Not only the blue disappeared, but after channel mixing and colour balancing it looks like the green colour is now more blue then what is supposed blue. Like green and blue swapped in the spectrum. I couldn’t switch these colours back with the knowledge and tools that I have (rotating hue for example), without creating large artifacts.

But when trying to “swap” green and blue/cyan, I got the impression that the shorts of the man in the rowboat were more blue than green (in the original colours of the photo just taken). Difficult to find out if that idea is correct.

cheating a bit by not using Darktable… but I also still think you need a 16bit version to save whatever data you can from the blue channel to get a good result.

I tried to merge the green + red channels to ‘fabricate’ a fake blue channel. I started by doing a 50/50 for red/green but that quickly was way to red. In the end I used mostly green and just a bit of red to make a new blue channel.

In the end I ‘color balanced’ it by using a levels-(gamma)-adjustment to align the ‘median’ values of the individual channels with the median of the whole image.

I did it in Affinity Photo, but Photoshop or other tools with layers could work just as well I guess.

Really, for the (probably not) last time: scanned pictures need 16 bit for the color-correcting afterwards.

Even if we have a blue channel that is 0.5% of the exposure of the red + green channels, that still gives us around 328 values to work with, which should work out fine to make a final 8-bit 0-255 image.

Request 1: Reproduce the excerpt from "In the end I ‘color" to "the color-correcting afterwards." word for word.

(Rows on where targets appear)
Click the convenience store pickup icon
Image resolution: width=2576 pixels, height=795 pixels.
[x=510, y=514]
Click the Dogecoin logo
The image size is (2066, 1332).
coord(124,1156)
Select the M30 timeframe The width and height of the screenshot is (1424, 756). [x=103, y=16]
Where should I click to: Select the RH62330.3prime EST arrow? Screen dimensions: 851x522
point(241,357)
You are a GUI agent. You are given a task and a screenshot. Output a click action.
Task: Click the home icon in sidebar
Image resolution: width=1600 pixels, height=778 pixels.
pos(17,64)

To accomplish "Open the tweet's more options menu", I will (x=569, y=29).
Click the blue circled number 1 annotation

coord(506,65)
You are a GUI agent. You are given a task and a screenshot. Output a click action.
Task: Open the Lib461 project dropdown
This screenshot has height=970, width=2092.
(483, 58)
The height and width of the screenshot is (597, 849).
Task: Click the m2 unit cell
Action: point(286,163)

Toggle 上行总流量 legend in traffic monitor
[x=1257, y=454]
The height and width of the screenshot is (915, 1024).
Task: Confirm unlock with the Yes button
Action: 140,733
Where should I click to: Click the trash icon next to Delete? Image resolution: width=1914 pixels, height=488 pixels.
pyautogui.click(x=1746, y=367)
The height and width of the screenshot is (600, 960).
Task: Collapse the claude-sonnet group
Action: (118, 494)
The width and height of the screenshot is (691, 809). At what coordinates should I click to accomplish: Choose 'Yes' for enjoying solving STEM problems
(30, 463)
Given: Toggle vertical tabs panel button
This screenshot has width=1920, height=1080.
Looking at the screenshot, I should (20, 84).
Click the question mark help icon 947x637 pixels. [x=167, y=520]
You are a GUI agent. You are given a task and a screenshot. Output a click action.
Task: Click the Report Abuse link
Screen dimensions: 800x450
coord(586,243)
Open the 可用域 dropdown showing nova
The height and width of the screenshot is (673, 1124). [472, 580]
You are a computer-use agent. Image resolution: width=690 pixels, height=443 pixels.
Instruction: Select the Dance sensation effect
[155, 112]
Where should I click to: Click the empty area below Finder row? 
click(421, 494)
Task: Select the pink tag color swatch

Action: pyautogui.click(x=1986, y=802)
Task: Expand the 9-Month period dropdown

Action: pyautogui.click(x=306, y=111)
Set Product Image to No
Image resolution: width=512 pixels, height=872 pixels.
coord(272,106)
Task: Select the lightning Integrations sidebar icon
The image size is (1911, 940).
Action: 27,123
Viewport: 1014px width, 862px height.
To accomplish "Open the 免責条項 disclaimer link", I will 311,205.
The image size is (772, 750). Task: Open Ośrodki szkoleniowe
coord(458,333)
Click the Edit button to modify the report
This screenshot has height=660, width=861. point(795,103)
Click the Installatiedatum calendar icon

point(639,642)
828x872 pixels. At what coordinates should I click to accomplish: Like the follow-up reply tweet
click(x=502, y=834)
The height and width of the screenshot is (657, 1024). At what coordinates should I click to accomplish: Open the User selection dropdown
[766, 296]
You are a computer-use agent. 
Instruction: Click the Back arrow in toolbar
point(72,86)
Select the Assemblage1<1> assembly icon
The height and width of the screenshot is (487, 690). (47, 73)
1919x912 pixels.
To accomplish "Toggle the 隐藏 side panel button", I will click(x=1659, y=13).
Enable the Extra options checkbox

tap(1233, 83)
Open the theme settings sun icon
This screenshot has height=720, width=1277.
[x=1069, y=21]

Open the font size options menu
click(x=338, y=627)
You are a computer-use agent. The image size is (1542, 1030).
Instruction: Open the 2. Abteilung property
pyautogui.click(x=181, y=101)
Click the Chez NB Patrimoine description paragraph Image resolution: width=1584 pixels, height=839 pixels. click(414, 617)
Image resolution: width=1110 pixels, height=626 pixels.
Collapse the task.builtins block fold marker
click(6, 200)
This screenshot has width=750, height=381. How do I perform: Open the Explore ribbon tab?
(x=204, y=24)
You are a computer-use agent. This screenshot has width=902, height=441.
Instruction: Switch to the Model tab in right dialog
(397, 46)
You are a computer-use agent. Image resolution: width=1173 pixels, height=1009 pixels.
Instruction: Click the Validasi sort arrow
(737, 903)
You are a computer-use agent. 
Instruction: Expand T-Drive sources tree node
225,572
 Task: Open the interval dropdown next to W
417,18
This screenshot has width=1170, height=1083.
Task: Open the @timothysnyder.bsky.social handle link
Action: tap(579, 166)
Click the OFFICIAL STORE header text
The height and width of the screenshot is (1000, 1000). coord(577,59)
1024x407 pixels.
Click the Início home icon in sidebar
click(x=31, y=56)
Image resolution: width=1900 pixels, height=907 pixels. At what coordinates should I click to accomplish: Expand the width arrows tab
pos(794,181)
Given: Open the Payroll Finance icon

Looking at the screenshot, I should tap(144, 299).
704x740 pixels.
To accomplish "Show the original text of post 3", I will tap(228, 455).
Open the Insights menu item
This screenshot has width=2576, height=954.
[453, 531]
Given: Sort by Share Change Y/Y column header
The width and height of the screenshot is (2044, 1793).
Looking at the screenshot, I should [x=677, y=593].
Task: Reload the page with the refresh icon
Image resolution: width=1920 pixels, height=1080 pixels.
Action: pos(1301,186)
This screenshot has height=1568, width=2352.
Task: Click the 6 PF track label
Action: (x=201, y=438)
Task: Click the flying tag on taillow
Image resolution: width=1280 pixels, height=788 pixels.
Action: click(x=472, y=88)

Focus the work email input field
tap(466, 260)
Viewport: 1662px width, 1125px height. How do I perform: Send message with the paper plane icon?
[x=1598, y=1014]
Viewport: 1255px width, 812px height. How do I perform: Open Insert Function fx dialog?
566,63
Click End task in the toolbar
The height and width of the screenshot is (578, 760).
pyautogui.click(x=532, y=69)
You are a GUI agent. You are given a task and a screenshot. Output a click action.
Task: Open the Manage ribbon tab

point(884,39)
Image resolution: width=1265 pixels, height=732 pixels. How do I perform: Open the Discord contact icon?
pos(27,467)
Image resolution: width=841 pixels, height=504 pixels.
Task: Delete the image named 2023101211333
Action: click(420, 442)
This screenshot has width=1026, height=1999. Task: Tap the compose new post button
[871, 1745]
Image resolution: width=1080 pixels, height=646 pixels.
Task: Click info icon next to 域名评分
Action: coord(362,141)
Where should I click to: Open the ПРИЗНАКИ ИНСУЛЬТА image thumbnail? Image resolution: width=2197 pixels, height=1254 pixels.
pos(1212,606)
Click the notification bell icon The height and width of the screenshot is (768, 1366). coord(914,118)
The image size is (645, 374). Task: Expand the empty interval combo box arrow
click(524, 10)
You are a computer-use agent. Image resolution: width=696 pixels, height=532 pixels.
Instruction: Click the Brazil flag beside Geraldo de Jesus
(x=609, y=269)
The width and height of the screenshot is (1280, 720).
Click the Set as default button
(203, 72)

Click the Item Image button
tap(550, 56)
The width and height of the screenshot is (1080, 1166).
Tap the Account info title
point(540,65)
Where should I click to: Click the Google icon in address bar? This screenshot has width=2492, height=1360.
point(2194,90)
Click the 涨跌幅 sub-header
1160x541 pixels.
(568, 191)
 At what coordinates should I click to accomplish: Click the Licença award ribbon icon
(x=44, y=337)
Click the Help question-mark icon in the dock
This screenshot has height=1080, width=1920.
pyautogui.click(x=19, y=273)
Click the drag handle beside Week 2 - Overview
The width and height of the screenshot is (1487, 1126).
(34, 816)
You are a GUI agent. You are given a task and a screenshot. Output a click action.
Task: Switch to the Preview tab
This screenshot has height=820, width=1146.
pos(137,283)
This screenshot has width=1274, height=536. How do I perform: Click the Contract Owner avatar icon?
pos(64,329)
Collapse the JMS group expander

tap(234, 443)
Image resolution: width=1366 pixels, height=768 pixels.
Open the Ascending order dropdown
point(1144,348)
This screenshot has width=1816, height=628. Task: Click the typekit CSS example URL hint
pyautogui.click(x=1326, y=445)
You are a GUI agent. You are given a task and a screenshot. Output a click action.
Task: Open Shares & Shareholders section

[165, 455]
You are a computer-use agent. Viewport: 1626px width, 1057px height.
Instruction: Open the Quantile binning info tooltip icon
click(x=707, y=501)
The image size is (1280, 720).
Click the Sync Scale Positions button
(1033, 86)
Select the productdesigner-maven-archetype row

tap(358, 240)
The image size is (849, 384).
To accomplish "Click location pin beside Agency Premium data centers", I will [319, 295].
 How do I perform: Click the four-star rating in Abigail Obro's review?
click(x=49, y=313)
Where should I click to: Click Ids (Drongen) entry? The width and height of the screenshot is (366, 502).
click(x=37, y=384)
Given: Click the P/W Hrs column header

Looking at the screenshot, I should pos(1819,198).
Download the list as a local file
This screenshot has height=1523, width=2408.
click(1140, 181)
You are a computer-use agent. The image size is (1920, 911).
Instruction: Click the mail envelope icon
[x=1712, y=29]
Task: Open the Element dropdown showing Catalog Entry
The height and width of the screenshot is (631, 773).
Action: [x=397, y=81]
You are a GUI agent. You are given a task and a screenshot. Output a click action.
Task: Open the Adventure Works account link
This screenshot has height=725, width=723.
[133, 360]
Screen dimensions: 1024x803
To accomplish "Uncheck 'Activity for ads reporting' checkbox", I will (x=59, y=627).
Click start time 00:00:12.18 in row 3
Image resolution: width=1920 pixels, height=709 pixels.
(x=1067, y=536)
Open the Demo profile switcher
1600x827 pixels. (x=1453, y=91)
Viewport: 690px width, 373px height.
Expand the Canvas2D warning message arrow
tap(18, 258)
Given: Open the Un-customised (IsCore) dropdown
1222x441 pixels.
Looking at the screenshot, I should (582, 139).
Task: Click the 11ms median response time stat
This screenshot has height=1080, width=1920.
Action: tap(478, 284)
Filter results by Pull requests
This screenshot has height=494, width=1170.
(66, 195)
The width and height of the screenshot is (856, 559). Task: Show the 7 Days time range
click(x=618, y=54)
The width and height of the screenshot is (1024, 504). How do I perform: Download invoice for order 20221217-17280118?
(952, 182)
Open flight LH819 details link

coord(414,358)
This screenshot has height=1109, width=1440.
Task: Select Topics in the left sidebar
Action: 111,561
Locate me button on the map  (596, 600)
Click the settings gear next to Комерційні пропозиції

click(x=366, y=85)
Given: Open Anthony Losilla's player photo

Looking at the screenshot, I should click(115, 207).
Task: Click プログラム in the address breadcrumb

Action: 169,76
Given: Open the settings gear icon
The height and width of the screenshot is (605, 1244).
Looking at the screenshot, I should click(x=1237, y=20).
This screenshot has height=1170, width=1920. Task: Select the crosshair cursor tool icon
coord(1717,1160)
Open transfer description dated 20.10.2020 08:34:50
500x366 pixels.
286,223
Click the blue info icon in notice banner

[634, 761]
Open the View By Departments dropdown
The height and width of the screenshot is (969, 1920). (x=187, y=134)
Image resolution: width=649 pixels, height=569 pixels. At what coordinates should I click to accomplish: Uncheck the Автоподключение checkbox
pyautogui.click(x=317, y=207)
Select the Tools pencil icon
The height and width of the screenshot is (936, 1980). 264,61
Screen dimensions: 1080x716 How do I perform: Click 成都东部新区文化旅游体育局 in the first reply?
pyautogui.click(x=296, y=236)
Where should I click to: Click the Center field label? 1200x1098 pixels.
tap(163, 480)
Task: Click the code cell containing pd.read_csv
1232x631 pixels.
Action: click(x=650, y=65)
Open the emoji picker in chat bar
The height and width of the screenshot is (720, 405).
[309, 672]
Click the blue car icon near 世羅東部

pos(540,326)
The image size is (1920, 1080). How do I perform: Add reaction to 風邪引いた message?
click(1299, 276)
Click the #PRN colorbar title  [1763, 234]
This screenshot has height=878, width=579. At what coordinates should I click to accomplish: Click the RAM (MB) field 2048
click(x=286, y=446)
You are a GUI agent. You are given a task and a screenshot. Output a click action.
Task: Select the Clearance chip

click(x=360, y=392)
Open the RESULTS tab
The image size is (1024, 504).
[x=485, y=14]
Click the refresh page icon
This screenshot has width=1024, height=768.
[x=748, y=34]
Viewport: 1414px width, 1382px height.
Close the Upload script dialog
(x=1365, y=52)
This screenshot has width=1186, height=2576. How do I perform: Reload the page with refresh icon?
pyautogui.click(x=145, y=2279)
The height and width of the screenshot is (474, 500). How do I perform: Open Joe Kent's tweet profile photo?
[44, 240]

Request 2: Locate every line in the entries that contains the word "with" and copy each of those lines.

Task result 1:
In the end I ‘color balanced’ it by using a levels-(gamma)-adjustment to align the ‘median’ values of the individual channels with the median of the whole image.

I did it in Affinity Photo, but Photoshop or other tools with layers could work just as well I guess.

Really, for the (probably not) last time: scanned pictures need 16 bit for the color-correcting afterwards.

Task result 2:
Task: Confirm unlock with the Yes button
Task: Reload the page with the refresh icon
Viewport: 1662px width, 1125px height. How do I perform: Send message with the paper plane icon?
This screenshot has width=1186, height=2576. How do I perform: Reload the page with refresh icon?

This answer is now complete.